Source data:
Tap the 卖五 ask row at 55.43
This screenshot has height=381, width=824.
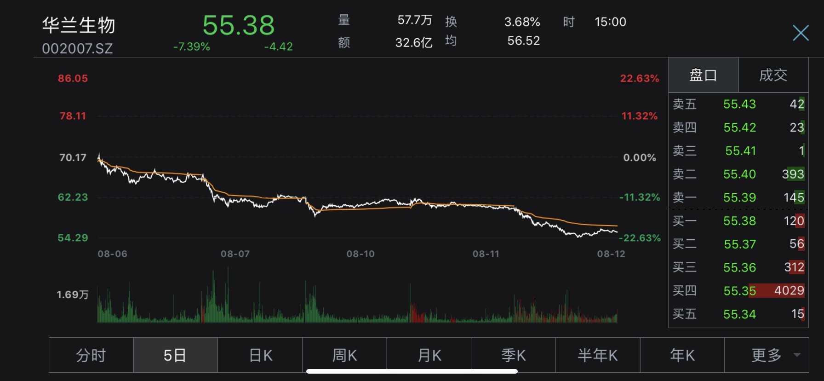(738, 104)
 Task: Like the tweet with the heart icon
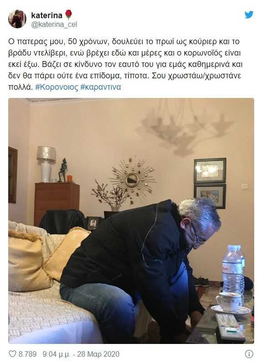12,354
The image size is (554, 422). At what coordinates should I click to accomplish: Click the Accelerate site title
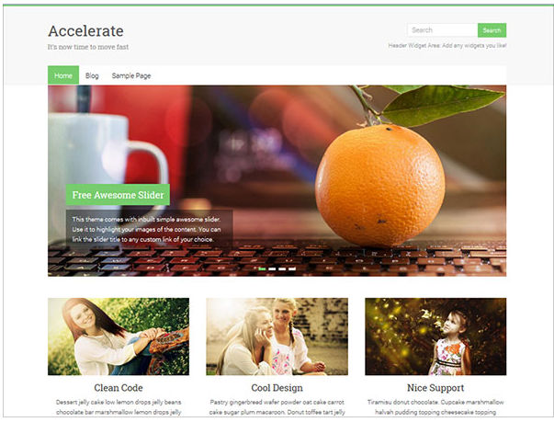tap(85, 31)
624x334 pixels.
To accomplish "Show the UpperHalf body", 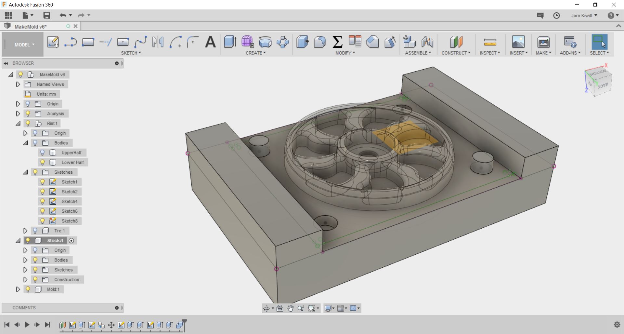I will pyautogui.click(x=42, y=153).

• [TRY IT] The answer must consist solely of the lines from the first line of the data through the line containing "624x334 pixels.", inclusive, reproduced exactly and without pictures.

• [OUTPUT]
Tap the 卖五 ask row at 55.43
This screenshot has height=381, width=824.
(738, 104)
 Task: Like the tweet with the heart icon
12,354
The image size is (554, 422). At what coordinates should I click to accomplish: Click the Accelerate site title
tap(85, 31)
624x334 pixels.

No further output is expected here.